Teks Sumber

____________________

Pada tahun 2008 ini harga minyak mentah juga mengalami kenaikan yang signifikan diperkirakan akan tembus diangka $ 80 - $ 165 / barrel, dimana memang terjadi penurunan namun penurunan tersebut hanya sampai level di $ 80 perbarrel, hal ini dipengaruhi oleh musim panas yang terjadi di AS. Sedangkan guncangan kecil kenaikan minyak dipengaruhi oleh geoplotik seperti yang terjadi di kawasan Amerika Latin venezuela, Bolivia, kawasan timur tengah Iran, dan kawasan Afrika seperti Nigeria dan kawasan Afrika lainnya.
Sementara itu para sepekulan masih juga bermain dimana akibat subprime morgage dan resesi ekonomi di AS berdampak kepada inflasi dan melemahnya mata uang dolar, kondisi seperti ini diperparah lagi para spekulan minyak yang menginginkan keuntungan sesaat terhadap trading forward dan option
Menurut publikasi konsultan terkenal Cambridge Energy Research Associates (CERA) bulan Januari 2008, volume open interest di NYMEX mencapai 1.5 juta kontrak (standar NYMEX dan ICE Future, 1 kontrak = 1000 barrel). Apabila digabungkan dengan options, maka total volume open interest mencapai 2.4 juta kontrak. Untuk transaksi non-commercial, net long position sebesar 83 ribu kontrak, atau sebesar 83 juta barrel yang hampir setara dengan total permintaan dunia sebesar 86 juta barrel per hari. Posisi long futures menjadi menguntungkan apabila harga naik, net long position umumnya merefleksikan ekpekstasi harga akan naik. Spekulan memang tidak menentukan kecenderungan harga, tetapi tindakan spekulan mempunyai kemampuan untuk “mengarahkan” kecenderungan harga tersebut.
Kondisi demikian diperparah lagi dengan adanya isu peg mata uang kawasan Timur Tengah dan China yang mengakibatkan kondisi AS semakin babak belur.

____________________

Cuplikan Data
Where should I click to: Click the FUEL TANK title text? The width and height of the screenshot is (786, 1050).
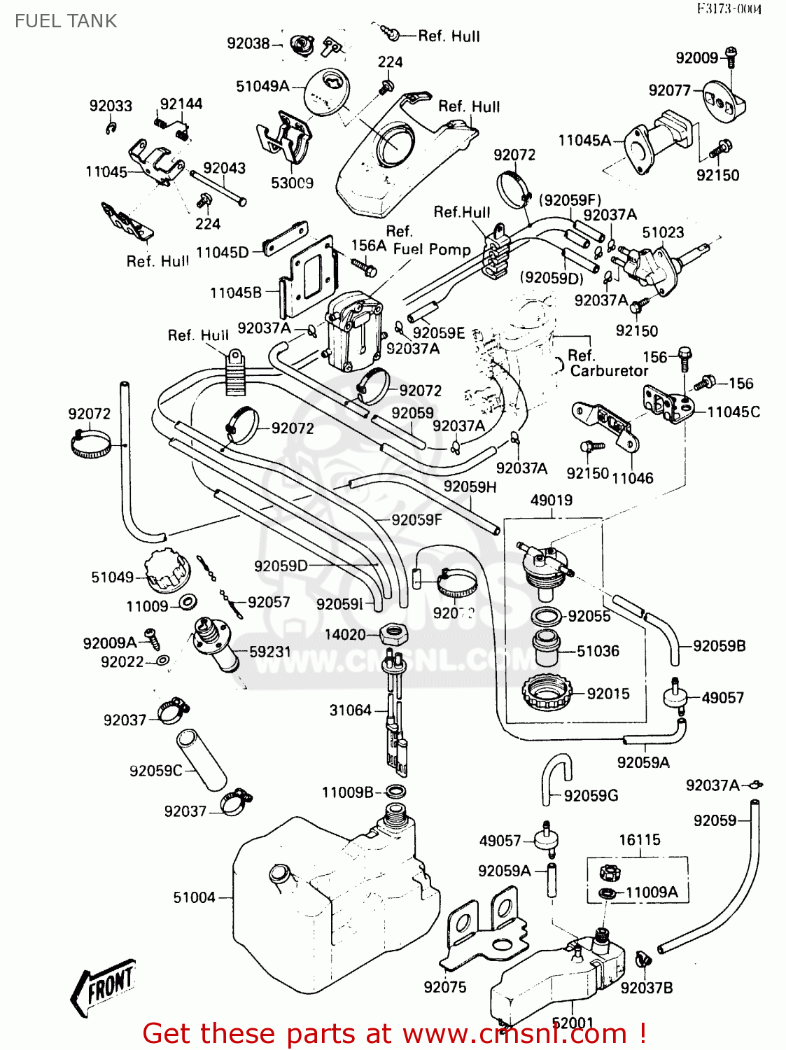coord(66,21)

____________________

Permintaan 1
Dalam teks tentang harga minyak mentah, berapa volume open interest di NYMEX pada Januari 2008 menurut publikasi CERA?
Permintaan 2
Tolong lanjutkan teks tentang harga minyak mentah dari titik terakhirnya.

Jawaban 1
1.5 juta kontrak.

Jawaban 2
Migas di Indonesia
Untuk mendapatkan target produksi sebesar 1.03 juta barrel per hari diperkirakan tidak tercapai hal ini dikarenakan banyaknya sumur-sumur yang tua dan tidak adanya informasi yang jelas terhadap sumur-sumur yang baru tentang cadangan minyak di indonesia
Sedangkan akibat kenaikan harga minyak tersebutmengakibatkan terjadinya perubahan pada APBN Indonesia dimana tiap perubahan $ 10 harga minyak berdampak kepada defesit APBN sebesar Rp. 10.2 T - Rp. 11 T. Sementara itu jumlah minyak mentah yang diekspor juga terjadi gap yang cukup signifikan
sementara itu terjadinya penambahan pemakaian volume BBM yang diikuti dengan meningkatnya penjualan sepeda motor dan mobil didalam negeri menambah volume permintaan BBM dalam negeri terutama premium
Kesimpulan
Harga Minyak 2008 masih diangka $ 80/barrel - $ 165/barrel, sebaiknya asumsi APBN menggunakan harga sebesar $ 85/barrel - $ 95/barrel pada Q-1, dan Q2 dan Q3-Q4 sebesar $ 100- $125 barrel untuk mengantisipasi skenario yang terburuk.
Ekonomi di AS sudah terjerumus akan inflasi maka untuk menjaga mata uangnya mereka mencoba menjaga harga minyak sebagai jalan terakhir.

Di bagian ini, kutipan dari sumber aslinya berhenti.